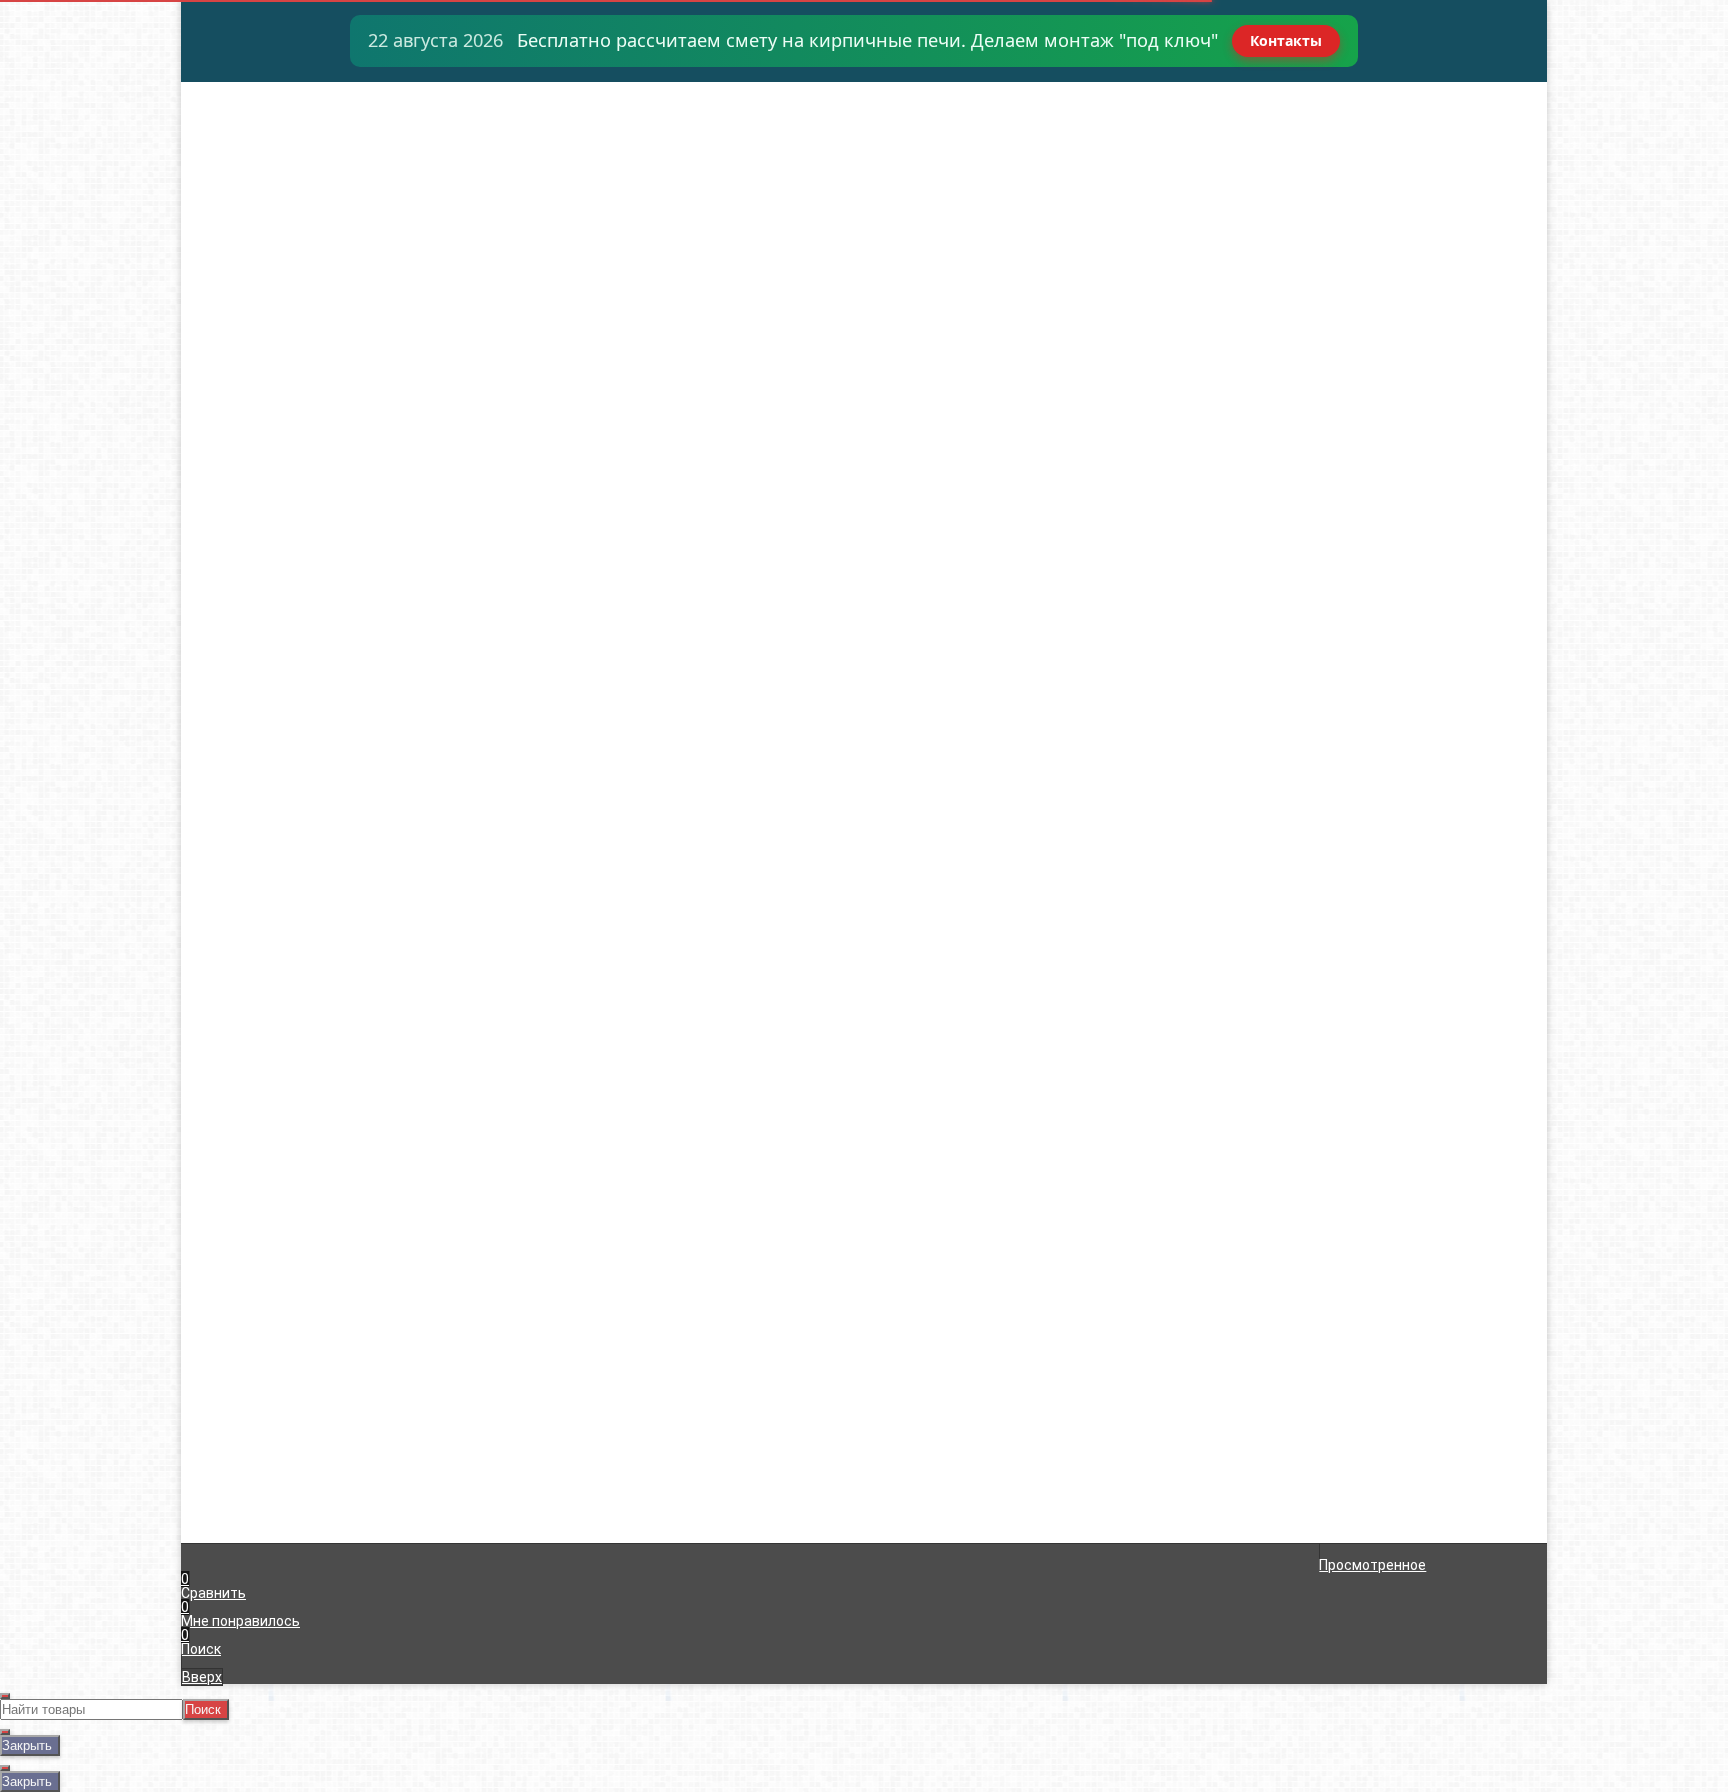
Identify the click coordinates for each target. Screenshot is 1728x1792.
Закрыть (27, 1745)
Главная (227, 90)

==

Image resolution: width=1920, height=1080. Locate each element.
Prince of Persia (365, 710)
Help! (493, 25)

--

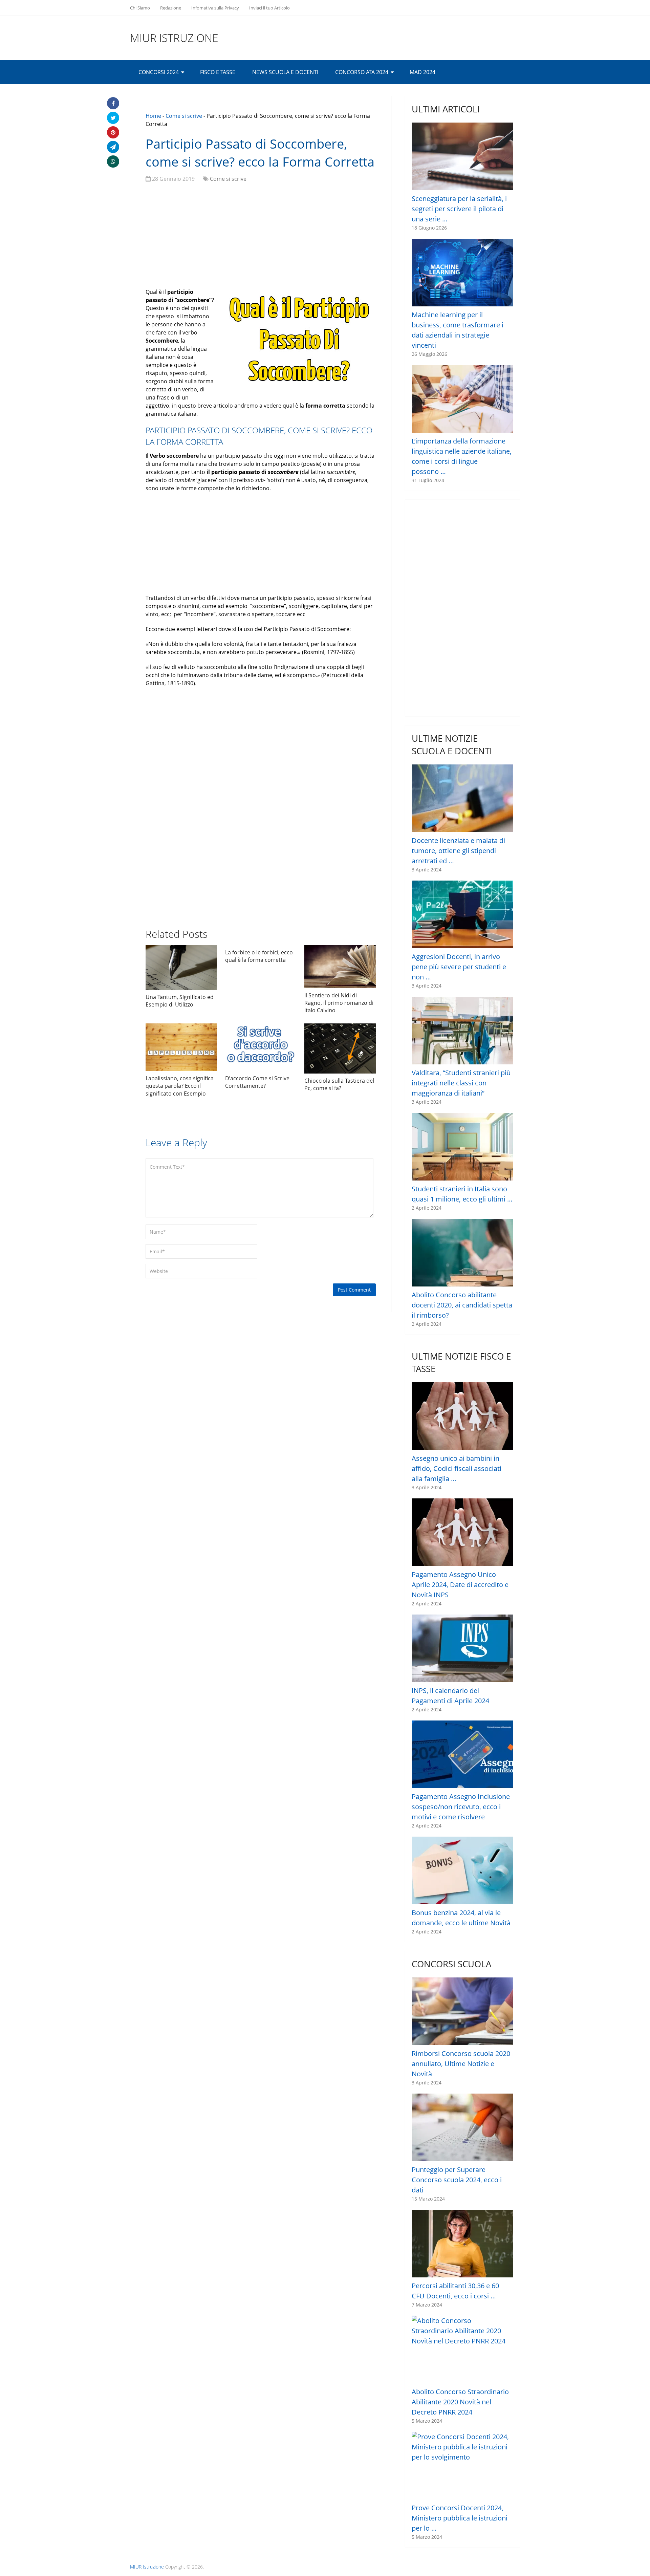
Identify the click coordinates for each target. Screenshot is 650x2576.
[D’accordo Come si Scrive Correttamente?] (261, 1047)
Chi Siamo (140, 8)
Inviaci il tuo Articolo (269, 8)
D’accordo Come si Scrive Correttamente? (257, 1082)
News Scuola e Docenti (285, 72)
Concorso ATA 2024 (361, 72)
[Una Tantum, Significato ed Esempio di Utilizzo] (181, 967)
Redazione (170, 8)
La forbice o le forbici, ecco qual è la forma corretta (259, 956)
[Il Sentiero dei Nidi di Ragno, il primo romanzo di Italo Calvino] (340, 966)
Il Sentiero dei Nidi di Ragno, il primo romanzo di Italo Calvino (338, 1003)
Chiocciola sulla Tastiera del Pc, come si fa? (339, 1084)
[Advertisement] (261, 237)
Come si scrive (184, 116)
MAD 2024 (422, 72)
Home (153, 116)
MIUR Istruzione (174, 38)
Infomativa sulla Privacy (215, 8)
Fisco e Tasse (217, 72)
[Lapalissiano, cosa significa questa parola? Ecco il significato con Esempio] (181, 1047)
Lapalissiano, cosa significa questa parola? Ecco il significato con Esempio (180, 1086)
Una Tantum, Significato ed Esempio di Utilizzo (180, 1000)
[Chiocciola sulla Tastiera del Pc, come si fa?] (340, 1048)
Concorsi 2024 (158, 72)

[PROBLEM TO SOLVE]:
Look above for the line holding "Screenshot is 1728x1792.", then set down exactly that line and every line after it up to and including the line holding "Главная (227, 90)", with nothing else.

[EXERCISE ANSWER]:
Identify the click coordinates for each target. Screenshot is 1728x1792.
Закрыть (27, 1745)
Главная (227, 90)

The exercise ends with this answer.